Key Responsibilities
Clinical case review: Analyse patient records (clinical notes, pathology, imaging, genomics, investigations and previous management).
Simulated decision‑making:
- Formulate differentials/impressions with relevant disease staging.
- Draft management plans grounded in current guidelines.
Structured documentation: Produce clear, structured case summaries and rationales suitable for AI model evaluation and training.
Mock MDT preparation (async): Submit written MDT briefs.
Quality & governance: Apply NICE, ESMO, NCCN (or local) guidelines.
Qualifications
- Medical registration: Current, unrestricted licence in an EU/EEA member state or UK (e.g. GMC Specialist Register, IMC, CNOM, Ärztekammer).
- Clinical experience: Oncologist (ST3+) or non-UK equivalent (3 years+ of specialist experience).
- Language: Professional working English for written deliverables.
- Relevant experience: The ideal candidate is able to simulate clinical decision-making as the oncologist (e.g. formulating diagnoses, staging disease, and outlining treatment plans). Furthermore, they are proficient in writing clear case summaries, developing patient management plans, and preparing for mock MDTs.
Legal Status
- You will have the right to work in your country of residence.
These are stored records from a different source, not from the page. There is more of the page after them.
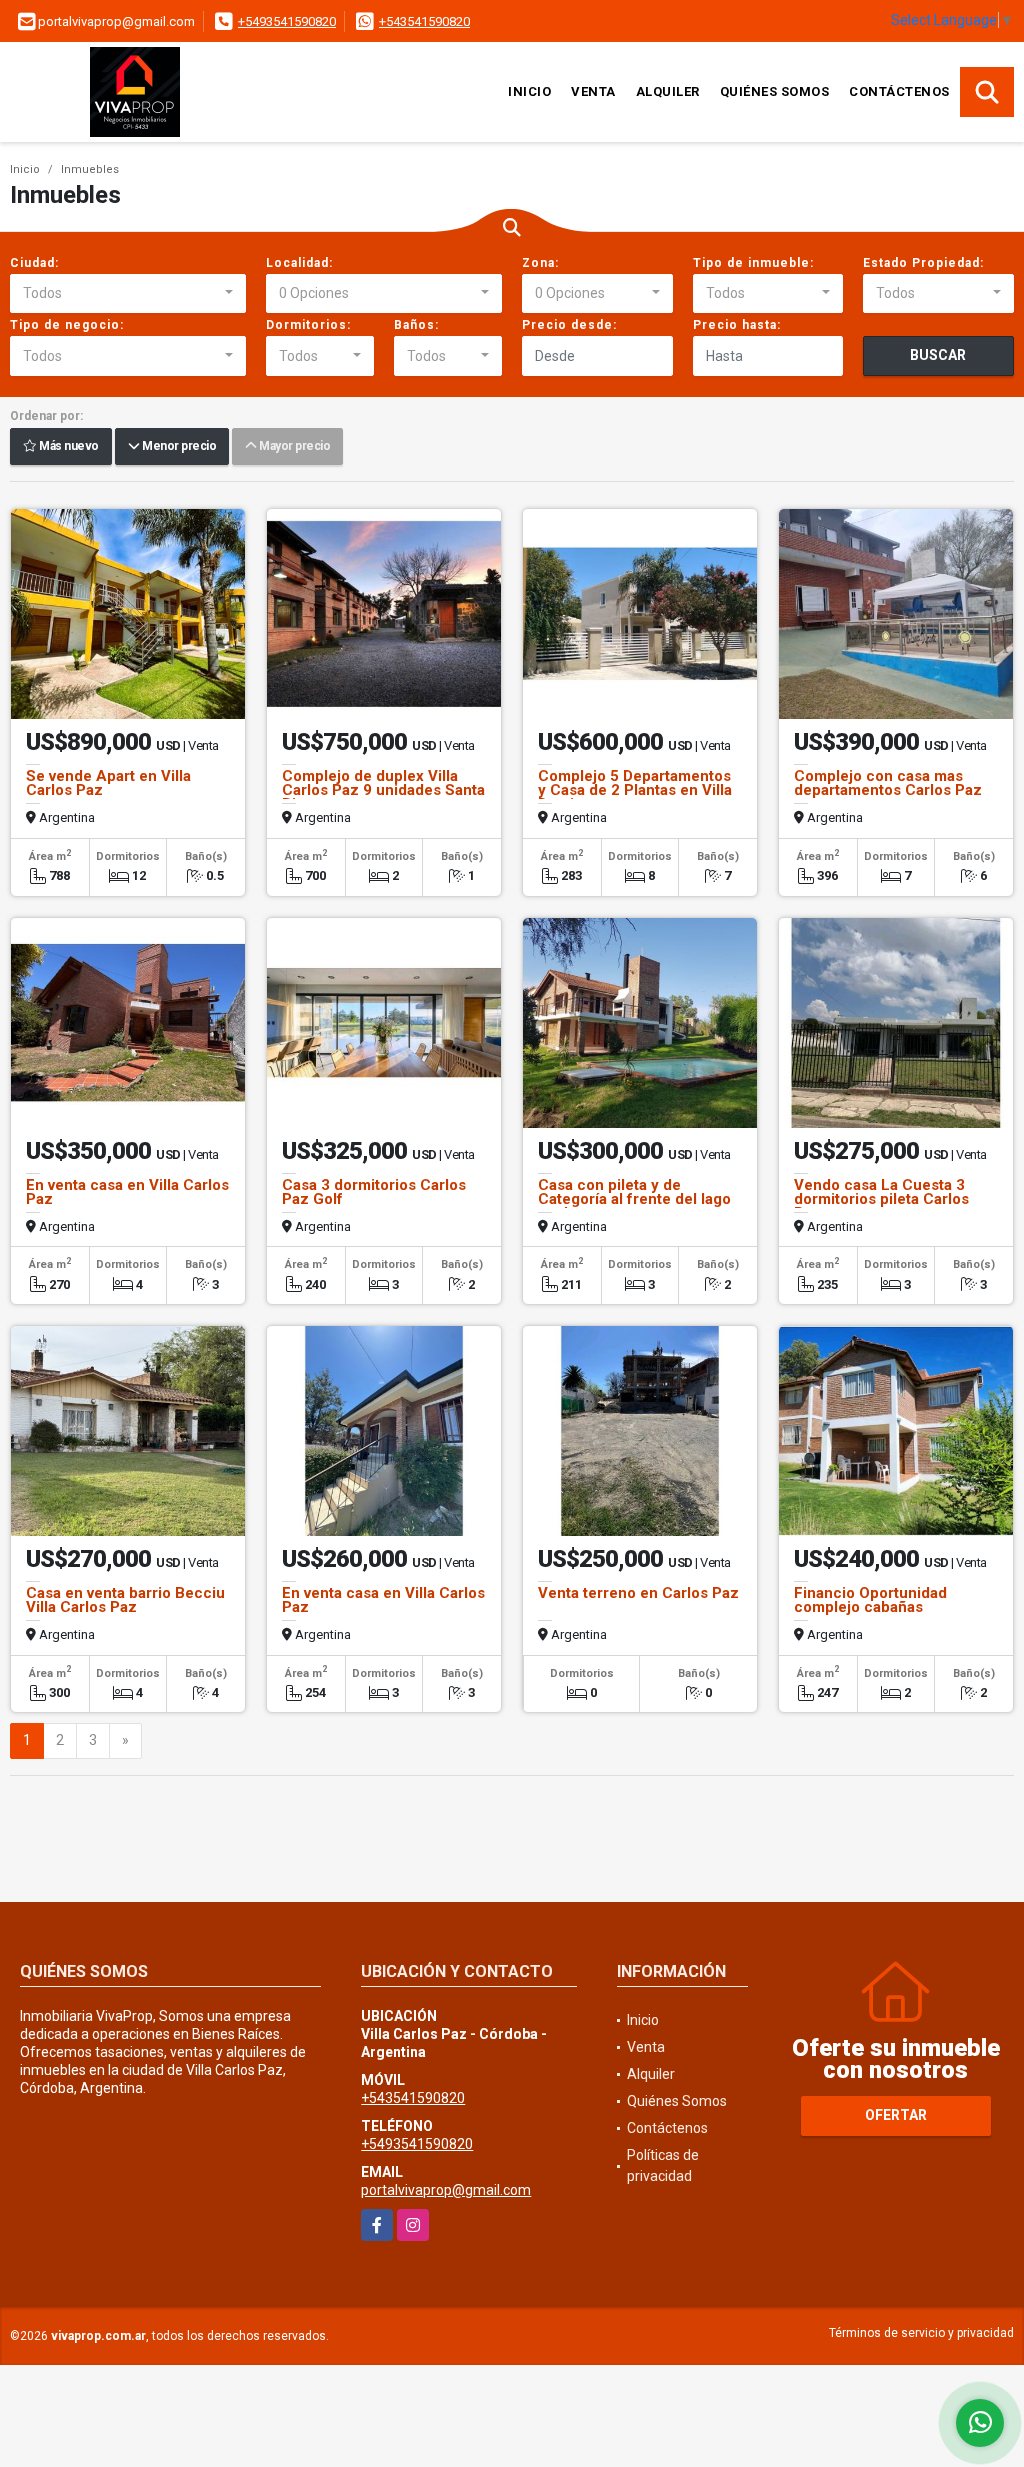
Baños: (416, 325)
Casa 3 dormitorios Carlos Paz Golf (374, 1192)
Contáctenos (899, 91)
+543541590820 (424, 21)
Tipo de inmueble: (753, 263)
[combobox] (128, 294)
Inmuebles (90, 169)
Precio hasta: (737, 325)
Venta (593, 91)
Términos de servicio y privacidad (921, 2333)
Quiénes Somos (775, 91)
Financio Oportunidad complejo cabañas (870, 1600)
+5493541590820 (287, 21)
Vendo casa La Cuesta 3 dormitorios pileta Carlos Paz (881, 1199)
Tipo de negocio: (67, 325)
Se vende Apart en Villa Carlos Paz (108, 783)
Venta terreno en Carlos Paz (638, 1593)
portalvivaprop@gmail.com (446, 2190)
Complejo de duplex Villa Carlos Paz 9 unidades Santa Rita (383, 790)
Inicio (529, 91)
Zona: (540, 263)
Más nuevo (68, 447)
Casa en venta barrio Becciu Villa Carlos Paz (125, 1600)
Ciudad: (34, 263)
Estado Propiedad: (923, 263)
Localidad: (299, 263)
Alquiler (668, 91)
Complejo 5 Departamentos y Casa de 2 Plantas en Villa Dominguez (635, 790)
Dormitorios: (308, 325)
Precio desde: (569, 325)
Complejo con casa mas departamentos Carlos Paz (888, 783)
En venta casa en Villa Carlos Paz (127, 1192)
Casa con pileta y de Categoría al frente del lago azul (634, 1199)
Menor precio (177, 447)
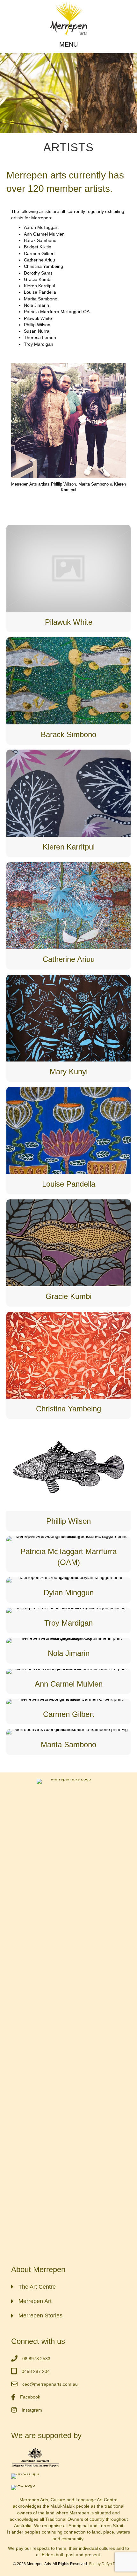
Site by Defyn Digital (106, 2564)
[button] (68, 44)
- You will work as an independent contractor.
Why Join Us?
- Flexible Work Arrangements: Part-time and remote work options available (10–30 hours a week).
- Competitive Compensation: Hourly compensation in line with level of clinical experience (£50+/hr).
- Professional Development: Gain hands-on experience in data quality, structured data modeling, and medical informatics, with training provided on advanced labeling methodologies.